= Texto fornecido =
__________________________________________________
O brasileiro de origem italiana Fernando Lattarulo aguarda por notícias de sua mulher, a jornalista italiana Angela Lano, 47. Ela estava no comboio de barcos organizado pela ONG Free Gaza, um grupo de seis navios, liderados por uma embarcação turca, que transportava mais de 750 pessoas e 10 mil toneladas de ajuda humanitária para a faixa de Gaza.

O comboio foi atacado na madrugada desta segunda-feira pelo Exército de Israel, incidente que deixou ao menos dez mortos e cerca de 30 feridos.

"Ela tinha intenções de morar uns dois anos no Brasil, pois ficou impressionada ao ter contato com a comunidade islâmica no País. Disse que se fosse assim no mundo todo, não haveria tantos problemas", conta Lattarulo, que mora em Turim, no norte da Itália, e tem família em Brasília.

Em seu site, Lano conta que colaborava para jornais como "La Repubblica" e "Il Manifesto" e especializou-se em árabes e islamismo.

"O último contato que tive com ela foi às 2h aqui da Itália (7h em Brasília) por telefone via satélite e ela me contou que estavam sendo interceptados por navios de guerra israelenses", conta Lattarulo. Depois disso, ele perdeu o contato com a mulher. A notícia oficial que teve há pouco foi de que o navio já atracou, mas que todos seriam deportados imediatamente de Israel.

O grupo tentava furar o bloqueio de Israel à entrega de mercadorias aos palestinos. De acordo com a imprensa turca o ataque ocorreu em águas internacionais, mas as forças de defesa de Israel alegam que as embarcações tinham invadido seu território.

"Angela disse que no navio eles estavam fazendo um curso de não-reação, estavam sendo ensinados a não reagir a nenhum tipo de agressão."
__________________________________________________
= Dados =

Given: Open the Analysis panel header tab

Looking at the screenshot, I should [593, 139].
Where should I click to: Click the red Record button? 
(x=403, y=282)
__________________________________________________
= Objetivo =
Copie sem alterações o trecho da reportagem sobre o comboio para Gaza que começa nas palavras "O comboio foi" e vai até logo após "árabes e islamismo.".

= Resposta =
O comboio foi atacado na madrugada desta segunda-feira pelo Exército de Israel, incidente que deixou ao menos dez mortos e cerca de 30 feridos.

"Ela tinha intenções de morar uns dois anos no Brasil, pois ficou impressionada ao ter contato com a comunidade islâmica no País. Disse que se fosse assim no mundo todo, não haveria tantos problemas", conta Lattarulo, que mora em Turim, no norte da Itália, e tem família em Brasília.

Em seu site, Lano conta que colaborava para jornais como "La Repubblica" e "Il Manifesto" e especializou-se em árabes e islamismo.